Gli esperti sono d'accordo sul fatto di bloccare il virus. Trasporti e didattica: resta tutto come è al momento.

(red.) Dai numeri emersi ieri, mercoledì 14 ottobre, sul fronte del contagio da Covid-19 in tutta Italia – 7.332 casi anche se a fronte di 152 mila tamponi – è chiaro, come sostengono gli esperti, che siamo entrati nella seconda ondata della pandemia. E su questo fronte il noto infettivologo Andrea Crisanti non esclude che ci possa essere un lockdown a livello nazionale a Natale. “Credo sia nell’ordine delle cose – ha detto – si potrebbe resettare il sistema, abbassare la trasmissione del virus e aumentare il contact tracing. Così come siamo il sistema è saturo. Più che misure sui comportamenti – ha aggiunto – occorre bloccare il virus: tra 15 giorni non vorrei trovarmi a discutere sui 10-12mila casi al giorno”.

Ma d’altro canto il responsabile delle Malattie Infettive all’ospedale Sacco di Milano, Massimo Galli, sostiene che ci sono due settimane di tempo per cercare di invertire la tendenza. Mentre secondo alcuni dati e previsioni statistiche, al 7 novembre si potrebbe arrivare a 116 mila casi. Nel frattempo sempre ieri, mercoledì, la ministra ai Trasporti Paola De Micheli ha avuto un vertice con le regioni, gli enti locali e le associazioni che rappresentano il trasporto pubblico per capire come intervenire.

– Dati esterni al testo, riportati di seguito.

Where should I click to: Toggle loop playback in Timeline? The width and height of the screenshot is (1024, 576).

Tuttavia, la capienza massima resta all’80% e le scuole continueranno a svolgere la didattica in presenza, salvo quelle – molte nel bresciano – che hanno puntato sulla distanza.

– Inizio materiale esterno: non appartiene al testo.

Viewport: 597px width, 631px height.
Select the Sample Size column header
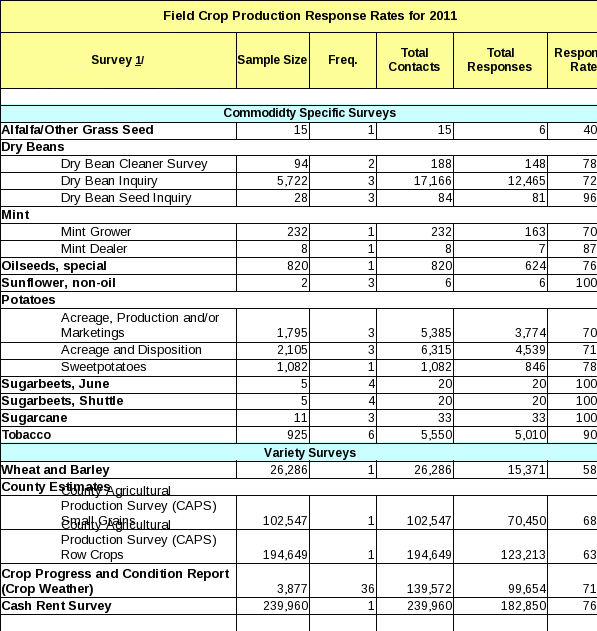coord(273,60)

Anche perché dal punto di vista del trasporto pubblico si è verificato che gli studenti salgono per il 55% sui mezzi rispetto all’80% di capienza totale. In ogni caso, si stanno valutando ingressi e uscite a orari scaglionati. E in Lombardia, che ieri ha registrato 1.800 nuovi casi, l’assessore ai Trasporti Claudia Maria Terzi propone che almeno gli studenti delle ultime classi delle scuole superiori facciano didattica a distanza. In ogni caso, dal vertice di ieri è emerso che tutto resta com’è al momento, mentre si continueranno a monitorare i dati. Domani, venerdì 16 ottobre, è anche atteso il consueto monitoraggio settimanale del Ministero della Salute e dell’Istituto Superiore della Sanità. Lo stesso Iss ha sottolineato che nel caso di un indice di contagio Rt medio di oltre 1,25 in tutta Italia si potrebbero istituire zone rosse con lockdown temporanei e tutti i provvedimenti che ne conseguono.